* [Data shown]

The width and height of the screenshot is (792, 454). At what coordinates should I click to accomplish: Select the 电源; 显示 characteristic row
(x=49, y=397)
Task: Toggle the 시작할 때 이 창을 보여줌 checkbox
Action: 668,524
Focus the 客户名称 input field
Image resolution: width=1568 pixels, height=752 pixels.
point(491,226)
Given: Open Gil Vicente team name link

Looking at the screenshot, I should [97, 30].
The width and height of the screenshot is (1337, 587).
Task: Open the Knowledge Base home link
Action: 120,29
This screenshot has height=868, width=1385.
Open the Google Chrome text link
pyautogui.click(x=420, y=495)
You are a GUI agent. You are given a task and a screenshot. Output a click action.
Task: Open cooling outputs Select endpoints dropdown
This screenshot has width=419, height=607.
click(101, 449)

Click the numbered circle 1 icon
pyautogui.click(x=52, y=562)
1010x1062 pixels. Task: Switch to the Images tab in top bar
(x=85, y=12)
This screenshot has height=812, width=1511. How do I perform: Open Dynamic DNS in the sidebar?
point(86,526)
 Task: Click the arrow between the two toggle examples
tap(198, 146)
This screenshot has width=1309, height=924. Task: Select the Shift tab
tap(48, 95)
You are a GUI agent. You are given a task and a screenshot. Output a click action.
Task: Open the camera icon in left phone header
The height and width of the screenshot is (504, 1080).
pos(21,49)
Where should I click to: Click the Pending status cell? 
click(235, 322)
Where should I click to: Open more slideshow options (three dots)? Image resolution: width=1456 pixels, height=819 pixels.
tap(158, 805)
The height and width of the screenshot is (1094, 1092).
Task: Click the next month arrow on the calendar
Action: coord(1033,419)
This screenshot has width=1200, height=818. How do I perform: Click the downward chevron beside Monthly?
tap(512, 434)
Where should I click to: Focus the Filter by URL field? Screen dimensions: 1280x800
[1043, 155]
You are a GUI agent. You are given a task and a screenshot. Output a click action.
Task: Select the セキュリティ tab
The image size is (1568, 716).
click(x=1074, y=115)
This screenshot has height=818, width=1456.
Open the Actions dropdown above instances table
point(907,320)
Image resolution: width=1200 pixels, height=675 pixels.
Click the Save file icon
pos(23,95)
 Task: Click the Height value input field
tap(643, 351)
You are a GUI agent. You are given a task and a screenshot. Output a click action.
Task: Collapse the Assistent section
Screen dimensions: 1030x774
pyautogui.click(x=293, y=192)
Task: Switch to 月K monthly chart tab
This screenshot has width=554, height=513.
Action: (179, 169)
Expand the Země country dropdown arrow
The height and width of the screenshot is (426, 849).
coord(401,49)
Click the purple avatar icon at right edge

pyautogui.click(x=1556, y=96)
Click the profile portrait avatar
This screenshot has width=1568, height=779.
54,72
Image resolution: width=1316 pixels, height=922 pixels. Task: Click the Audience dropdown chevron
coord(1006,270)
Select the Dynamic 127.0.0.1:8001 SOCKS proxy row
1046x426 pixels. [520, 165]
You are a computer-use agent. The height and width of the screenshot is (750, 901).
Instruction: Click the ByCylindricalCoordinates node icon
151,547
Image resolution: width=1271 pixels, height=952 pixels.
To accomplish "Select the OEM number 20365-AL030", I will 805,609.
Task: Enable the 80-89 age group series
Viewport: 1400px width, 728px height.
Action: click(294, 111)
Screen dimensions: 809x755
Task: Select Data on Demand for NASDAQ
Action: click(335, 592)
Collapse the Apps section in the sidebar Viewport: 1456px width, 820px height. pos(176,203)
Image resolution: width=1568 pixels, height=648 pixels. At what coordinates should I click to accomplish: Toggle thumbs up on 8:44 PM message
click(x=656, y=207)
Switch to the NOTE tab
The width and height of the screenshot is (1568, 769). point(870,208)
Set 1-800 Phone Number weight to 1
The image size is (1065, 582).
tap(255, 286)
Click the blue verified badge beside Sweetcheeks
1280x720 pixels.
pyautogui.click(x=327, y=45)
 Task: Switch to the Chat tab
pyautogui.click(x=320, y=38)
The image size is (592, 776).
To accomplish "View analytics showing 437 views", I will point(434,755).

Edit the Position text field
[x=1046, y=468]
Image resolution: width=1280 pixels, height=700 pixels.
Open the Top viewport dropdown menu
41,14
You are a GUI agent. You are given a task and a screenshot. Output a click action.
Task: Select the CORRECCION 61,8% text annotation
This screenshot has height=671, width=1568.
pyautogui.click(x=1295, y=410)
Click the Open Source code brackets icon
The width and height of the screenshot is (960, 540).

* [Task directions] Return the rows above verbatim, from the line with "Task: Click the arrow" up to and including the line with "click(235, 322)".

* [Solution to the problem]
 Task: Click the arrow between the two toggle examples
tap(198, 146)
This screenshot has width=1309, height=924. Task: Select the Shift tab
tap(48, 95)
You are a GUI agent. You are given a task and a screenshot. Output a click action.
Task: Open the camera icon in left phone header
The height and width of the screenshot is (504, 1080).
pos(21,49)
Where should I click to: Click the Pending status cell? 
click(235, 322)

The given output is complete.